Null scheduler and vwfi native problem

* Null scheduler and vwfi native problem
@ 2021-01-21 10:54 Anders Törnqvist
  2021-01-21 18:32 ` Dario Faggioli
  2021-01-21 19:16 ` Julien Grall
  0 siblings, 2 replies; 31+ messages in thread
From: Anders Törnqvist @ 2021-01-21 10:54 UTC (permalink / raw)
  To: xen-devel

Hi,

I see a problem with destroy and restart of a domain. Interrupts are not 
available when trying to restart a domain.

The situation seems very similar to the thread "null scheduler bug" 
https://lists.xenproject.org/archives/html/xen-devel/2018-09/msg01213.html.

The target system is a iMX8-based ARM board and Xen is a 4.13.0 version 
built from https://source.codeaurora.org/external/imx/imx-xen.git.

Xen is booted with sched=null vwfi=native.
One physical CPU core is pinned to the domu.
Some interrupts are passed through to the domu.

When destroying the domain with xl destroy etc it does not complain but 
then when trying to restart the domain
again with a "xl create <domain cfg>" I get:
(XEN) IRQ 210 is already used by domain 1

"xl list" does not contain the domain.

Repeating the "xl create" command 5-10 times eventually starts the 
domain without complaining about the IRQ.

Inspired from the discussion in the thread above I have put printks in 
the xen/common/domain.c file.
In the function domain_destroy I have a printk("End of domain_destroy 
function\n") in the end.
In the function complete_domain_destroy have a printk("Begin of 
complete_domain_destroy function\n") in the beginning.

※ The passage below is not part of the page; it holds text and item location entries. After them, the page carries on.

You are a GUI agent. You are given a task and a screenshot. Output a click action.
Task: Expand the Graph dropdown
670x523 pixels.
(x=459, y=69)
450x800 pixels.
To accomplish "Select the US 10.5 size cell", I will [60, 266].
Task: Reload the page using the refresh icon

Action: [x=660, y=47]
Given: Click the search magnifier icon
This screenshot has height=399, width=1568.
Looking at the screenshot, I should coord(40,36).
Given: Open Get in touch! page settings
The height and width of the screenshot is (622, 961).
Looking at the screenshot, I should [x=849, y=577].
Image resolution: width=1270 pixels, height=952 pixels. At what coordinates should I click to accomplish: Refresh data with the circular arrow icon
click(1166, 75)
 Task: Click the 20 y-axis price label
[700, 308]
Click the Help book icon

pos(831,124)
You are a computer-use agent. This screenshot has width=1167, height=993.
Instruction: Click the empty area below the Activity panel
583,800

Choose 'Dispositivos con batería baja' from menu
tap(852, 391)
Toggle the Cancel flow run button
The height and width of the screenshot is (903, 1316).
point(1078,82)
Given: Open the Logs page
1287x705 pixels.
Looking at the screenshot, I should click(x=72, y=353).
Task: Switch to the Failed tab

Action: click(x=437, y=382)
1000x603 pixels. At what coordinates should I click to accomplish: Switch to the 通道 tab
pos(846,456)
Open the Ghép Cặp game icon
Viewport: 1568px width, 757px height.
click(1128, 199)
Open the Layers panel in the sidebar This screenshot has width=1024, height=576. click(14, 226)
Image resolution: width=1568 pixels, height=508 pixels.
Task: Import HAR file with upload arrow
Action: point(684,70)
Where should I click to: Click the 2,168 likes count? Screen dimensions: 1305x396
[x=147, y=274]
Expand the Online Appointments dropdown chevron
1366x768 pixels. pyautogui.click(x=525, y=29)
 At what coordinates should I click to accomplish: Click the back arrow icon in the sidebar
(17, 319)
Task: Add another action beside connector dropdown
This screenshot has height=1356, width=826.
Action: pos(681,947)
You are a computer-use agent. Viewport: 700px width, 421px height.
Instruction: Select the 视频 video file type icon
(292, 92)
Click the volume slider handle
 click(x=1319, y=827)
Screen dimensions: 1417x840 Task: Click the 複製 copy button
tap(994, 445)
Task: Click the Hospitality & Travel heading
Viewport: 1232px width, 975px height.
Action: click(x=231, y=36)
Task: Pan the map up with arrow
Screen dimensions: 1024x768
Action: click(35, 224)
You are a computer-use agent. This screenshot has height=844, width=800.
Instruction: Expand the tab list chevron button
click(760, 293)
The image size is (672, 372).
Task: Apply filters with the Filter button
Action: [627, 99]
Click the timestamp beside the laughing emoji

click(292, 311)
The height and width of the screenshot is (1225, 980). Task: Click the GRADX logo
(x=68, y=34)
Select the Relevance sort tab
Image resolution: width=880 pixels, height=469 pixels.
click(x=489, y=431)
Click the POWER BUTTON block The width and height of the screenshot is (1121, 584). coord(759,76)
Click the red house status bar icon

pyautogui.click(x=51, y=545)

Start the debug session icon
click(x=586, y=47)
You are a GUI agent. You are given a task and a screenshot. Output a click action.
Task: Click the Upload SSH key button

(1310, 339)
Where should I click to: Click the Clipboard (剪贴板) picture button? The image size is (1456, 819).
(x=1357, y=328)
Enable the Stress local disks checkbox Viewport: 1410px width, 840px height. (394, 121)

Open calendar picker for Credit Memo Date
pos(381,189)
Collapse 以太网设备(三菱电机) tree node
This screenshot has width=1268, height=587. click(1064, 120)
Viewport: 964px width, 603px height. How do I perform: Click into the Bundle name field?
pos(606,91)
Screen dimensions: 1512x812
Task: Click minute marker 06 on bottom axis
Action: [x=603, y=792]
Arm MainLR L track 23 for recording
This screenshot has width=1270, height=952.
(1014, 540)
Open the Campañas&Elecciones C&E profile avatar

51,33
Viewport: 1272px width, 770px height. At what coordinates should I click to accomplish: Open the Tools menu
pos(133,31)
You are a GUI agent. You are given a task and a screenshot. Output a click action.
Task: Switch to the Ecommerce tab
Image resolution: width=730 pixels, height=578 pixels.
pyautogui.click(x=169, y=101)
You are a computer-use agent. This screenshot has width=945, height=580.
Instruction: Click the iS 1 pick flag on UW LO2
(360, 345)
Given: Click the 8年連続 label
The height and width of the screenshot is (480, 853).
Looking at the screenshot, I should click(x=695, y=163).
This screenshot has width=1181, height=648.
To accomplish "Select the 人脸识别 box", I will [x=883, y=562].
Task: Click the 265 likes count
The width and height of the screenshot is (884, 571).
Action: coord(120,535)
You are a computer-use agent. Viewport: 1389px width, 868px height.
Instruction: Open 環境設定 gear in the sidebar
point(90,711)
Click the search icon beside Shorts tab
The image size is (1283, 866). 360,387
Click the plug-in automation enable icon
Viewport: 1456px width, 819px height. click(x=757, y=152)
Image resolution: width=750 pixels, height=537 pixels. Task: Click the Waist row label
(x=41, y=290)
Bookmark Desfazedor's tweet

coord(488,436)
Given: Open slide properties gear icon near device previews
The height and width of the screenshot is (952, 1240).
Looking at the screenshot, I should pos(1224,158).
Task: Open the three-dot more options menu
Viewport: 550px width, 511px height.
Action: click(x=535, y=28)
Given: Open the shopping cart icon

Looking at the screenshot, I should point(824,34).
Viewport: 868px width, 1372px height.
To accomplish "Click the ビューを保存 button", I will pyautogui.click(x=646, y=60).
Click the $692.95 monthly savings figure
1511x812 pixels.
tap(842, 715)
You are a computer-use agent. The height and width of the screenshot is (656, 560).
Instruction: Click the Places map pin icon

With these printouts I get at "xl destroy":
(XEN) End of domain_destroy function

So it seems like the function complete_domain_destroy is not called.

"xl create" results in:
(XEN) IRQ 210 is already used by domain 1
(XEN) End of domain_destroy function

Then repeated "xl create" looks the same until after a few tries I also get:
(XEN) Begin of complete_domain_destroy function

After that the next "xl create" creates the domain.

I have also applied the patch from 
https://lists.xenproject.org/archives/html/xen-devel/2018-09/msg02469.html. 
This does seem to change the results.

Starting the system without "sched=null vwfi=native" does not result in 
the problem.

BR
Anders

^ permalink raw reply	[flat|nested] 31+ messages in thread